The key is choosing your bubble carefully, making sure the other family has similar values and a shared sense of responsibility, said Allyson Harrison, an associate professor in psychology at Queen’s University.
“If you have two families getting together and one family is quite concerned about interactions and the other is more desensitized, that can be a source of conflict,” Prof. Harrison said. “There can be resentments or frustrations that arise when you discover that the other family’s doing stuff you didn’t approve of.”
Prof. Harrison recommends would-be bubblers draw up a formal agreement ahead of time to make sure everyone is on the same page with their expectations.
“You want these social interactions to help you function better and reduce stress,” Prof. Harrison said. “You don’t want it to add to your stress.”
After New Brunswick launched bubbling last Friday, psychology professor Lucia O’Sullivan wasted no time inviting her “best friend family” to join forces. The families live close by, travel and spend Christmas Eve together and each have children who are 11 and 13 years old.
“Saturday morning, I was gardening and I thought, uh oh, I better contact them and see. I felt rushed because I thought everyone’s going to ask them. They’re like the coolest family in town,” said Prof. O’Sullivan, who teaches at the University of New Brunswick.
“It’s like asking someone to the prom: Were they already taken?”
After hurriedly reaching out, she immediately felt guilty: What if her popular friends preferred bubbling with neighbours? What if partnering with aging parents was the more responsible thing to do?
Ultimately, Prof. O’Sullivan’s parents paired up with her sister, while her friend’s parents decided against breaking their quarantine. The best friend families bubbled up into a group of eight: two husbands, two wives and four kids. They’re using their bubble less to share the burden of child care and more for socializing, hosting impromptu dinner parties and planning a safety-conscious road trip within New Brunswick’s borders this summer.
In Edmonton, the O’Donnells and their neighbours are also seizing the opportunity to socialize, sharing Sunday night dinners.
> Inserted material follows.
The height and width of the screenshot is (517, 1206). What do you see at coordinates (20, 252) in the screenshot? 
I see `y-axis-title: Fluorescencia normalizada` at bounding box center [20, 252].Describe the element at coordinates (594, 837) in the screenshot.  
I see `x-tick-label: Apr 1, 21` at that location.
When the little boys reunited, they did laps around the kitchen, screaming, “It’s my friend!” Ms. O’Donnell said. Once, the husbands did a video-game night; another evening, the women drank wine together – those moments bringing back some small sense of normalcy, Ms. O’Donnell said.
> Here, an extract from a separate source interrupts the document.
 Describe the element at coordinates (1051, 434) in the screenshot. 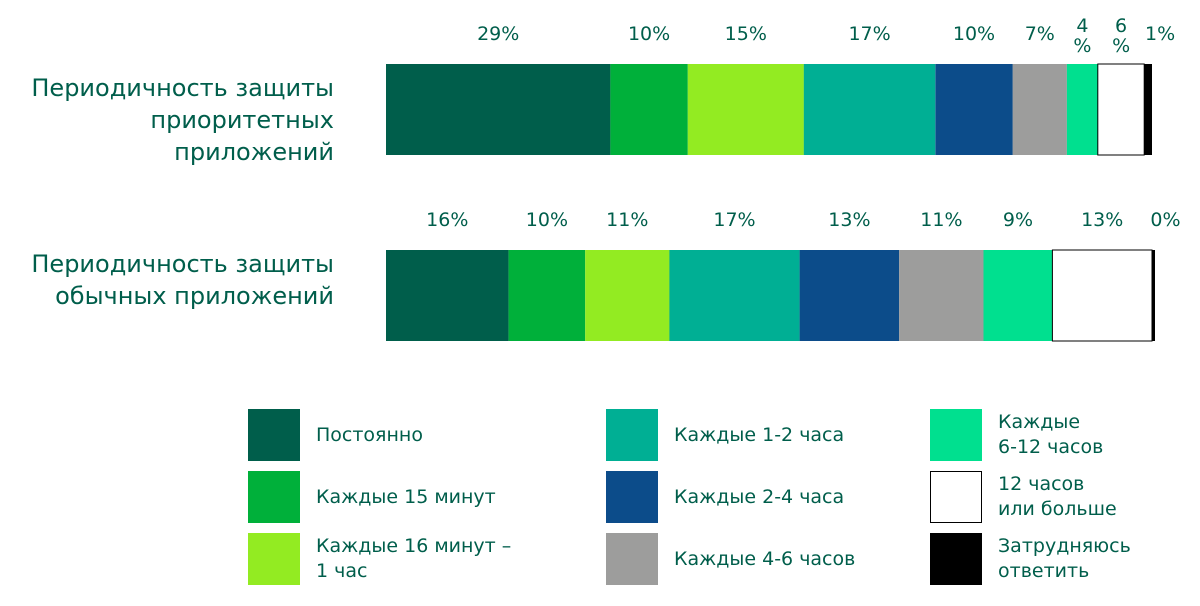

I see `legend-label: Каждые 6-12 часов` at that location.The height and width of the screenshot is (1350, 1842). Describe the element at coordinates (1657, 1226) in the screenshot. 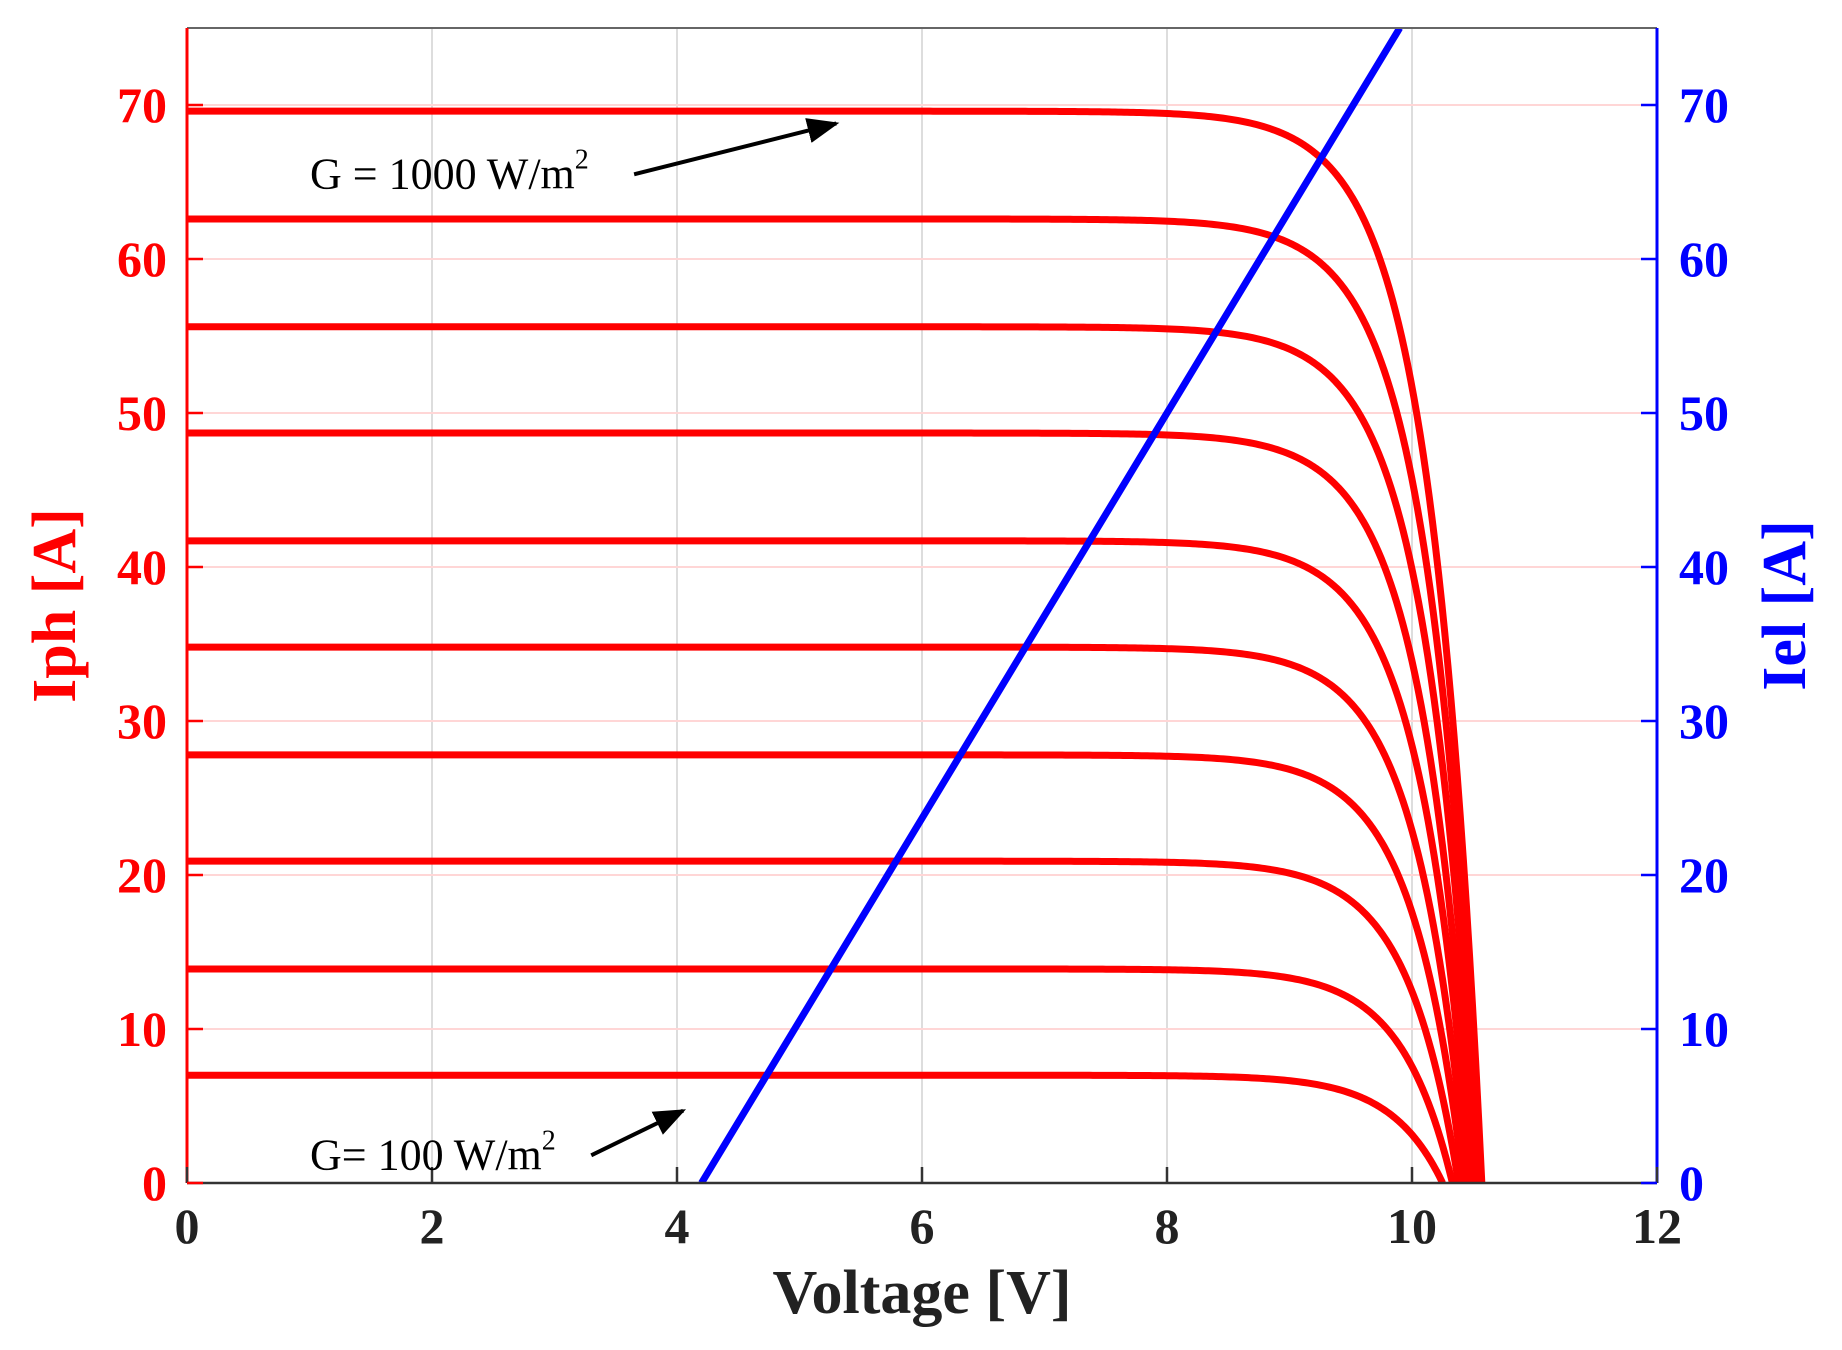

I see `x-tick-label: 12` at that location.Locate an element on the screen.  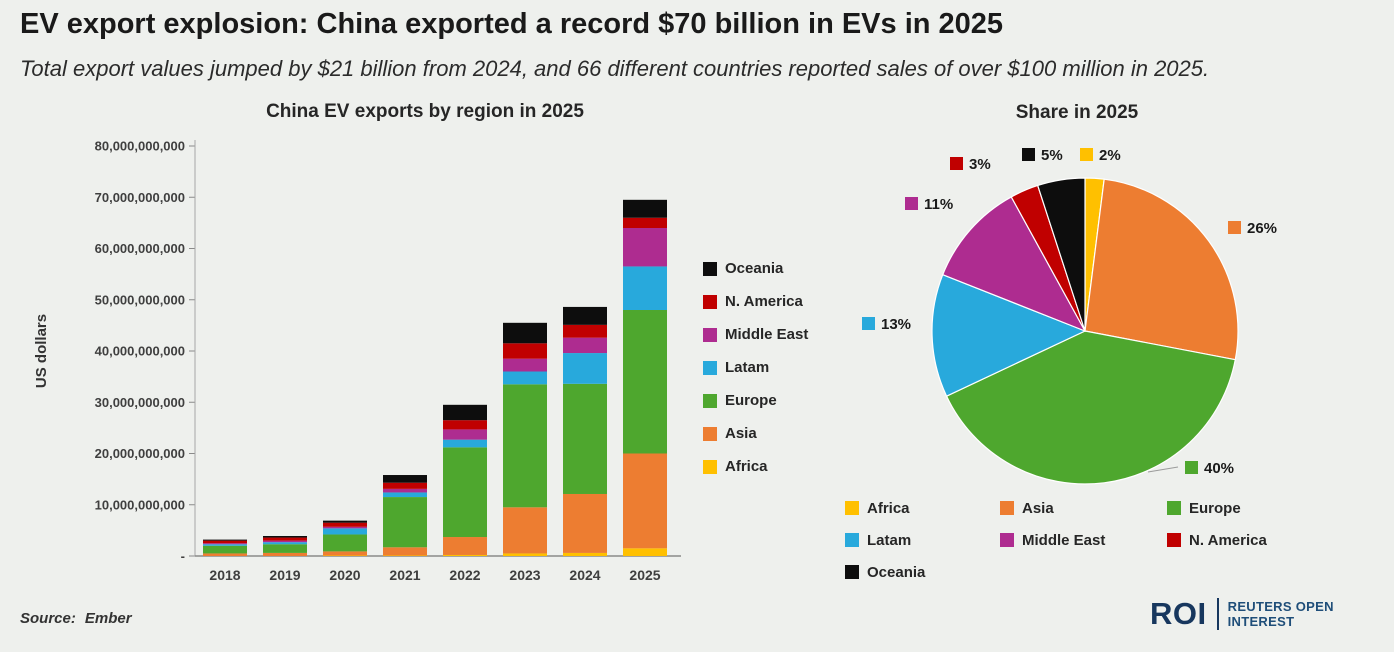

“We are a fundamentally social species. Social connection and social validation are basic needs,” said Samuel Veissière, an anthropologist and assistant professor in psychiatry at McGill University.
“These provincial officials are responding to good science, understanding the manifold risks of isolation and the strains on families,” he said.
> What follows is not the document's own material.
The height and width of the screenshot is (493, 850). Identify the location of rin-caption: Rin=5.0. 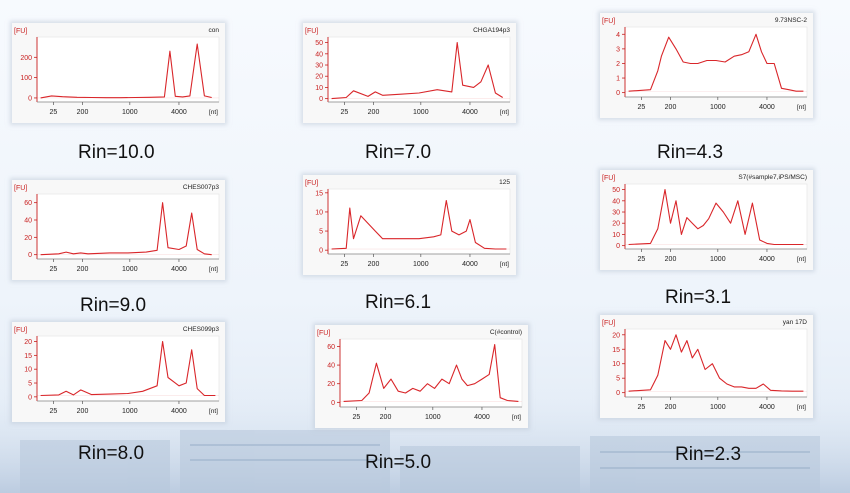
(398, 462). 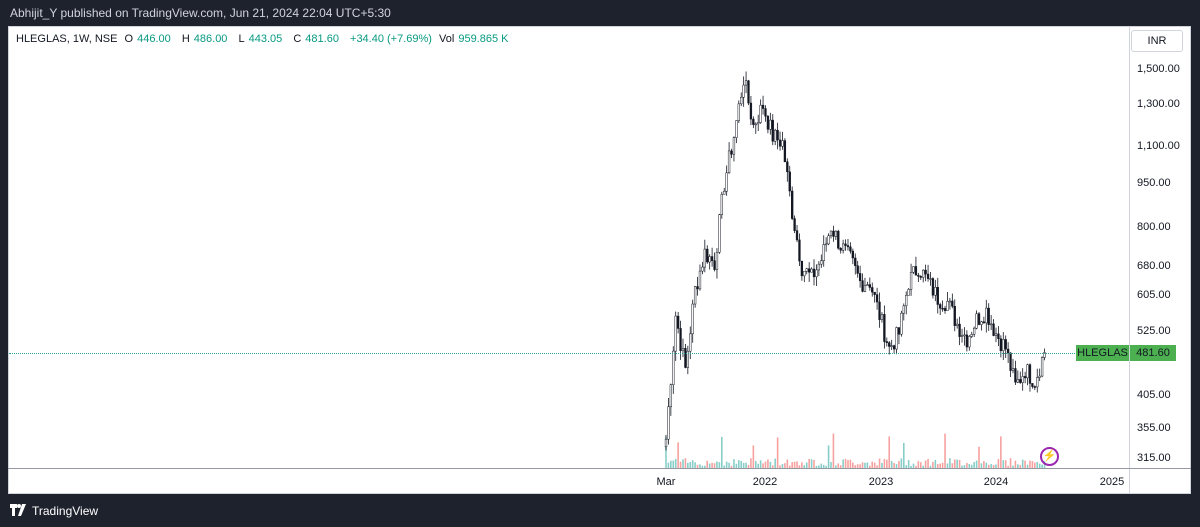 What do you see at coordinates (154, 39) in the screenshot?
I see `legend-open: 446.00` at bounding box center [154, 39].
In New Brunswick, Prof. O’Sullivan and her bubble family met for the first time in weeks for a birthday dinner last Monday. Though her guests headed straight for the bathroom to wash their hands and nobody hugged hello or goodbye, the dinner felt like a relief, she said.
“When we were all hanging out around the dining-room table, all eight of us, it felt so comfortable and easy and good. I thought, this is the real check-in. All is right and in place again.”